Stored entries:
=== Begin Enclosure ===

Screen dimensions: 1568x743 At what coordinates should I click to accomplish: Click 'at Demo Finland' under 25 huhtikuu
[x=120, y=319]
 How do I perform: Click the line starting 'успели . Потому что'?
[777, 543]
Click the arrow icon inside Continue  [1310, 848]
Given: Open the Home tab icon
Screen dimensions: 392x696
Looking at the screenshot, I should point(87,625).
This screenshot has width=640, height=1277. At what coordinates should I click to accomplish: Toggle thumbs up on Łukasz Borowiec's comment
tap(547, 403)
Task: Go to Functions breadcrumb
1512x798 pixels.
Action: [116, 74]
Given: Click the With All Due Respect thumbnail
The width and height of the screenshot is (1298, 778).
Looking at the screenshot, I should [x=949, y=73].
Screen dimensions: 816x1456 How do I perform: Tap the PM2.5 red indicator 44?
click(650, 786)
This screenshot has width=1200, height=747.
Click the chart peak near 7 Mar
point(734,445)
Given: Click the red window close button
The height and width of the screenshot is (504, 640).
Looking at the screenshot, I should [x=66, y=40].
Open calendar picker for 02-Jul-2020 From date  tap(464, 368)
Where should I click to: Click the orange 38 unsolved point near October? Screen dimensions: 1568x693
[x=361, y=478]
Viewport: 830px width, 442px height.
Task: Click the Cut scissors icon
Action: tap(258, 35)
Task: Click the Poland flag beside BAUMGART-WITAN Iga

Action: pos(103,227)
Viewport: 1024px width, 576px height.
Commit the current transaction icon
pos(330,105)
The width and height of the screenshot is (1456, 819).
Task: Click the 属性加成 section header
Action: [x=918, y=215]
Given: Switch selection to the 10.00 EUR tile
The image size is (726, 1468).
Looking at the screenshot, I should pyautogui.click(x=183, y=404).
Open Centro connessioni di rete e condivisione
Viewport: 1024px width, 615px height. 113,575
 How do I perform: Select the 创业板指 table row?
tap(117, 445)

=== End Enclosure ===

### EXERCISE
What you give back must be the stretch above, starting at the line with "This screenshot has width=1200, height=747." and ending at the line with "Open calendar picker", copied exactly.

### PROBLEM SOLUTION
This screenshot has width=1200, height=747.
Click the chart peak near 7 Mar
point(734,445)
Given: Click the red window close button
The height and width of the screenshot is (504, 640).
Looking at the screenshot, I should [x=66, y=40].
Open calendar picker for 02-Jul-2020 From date  tap(464, 368)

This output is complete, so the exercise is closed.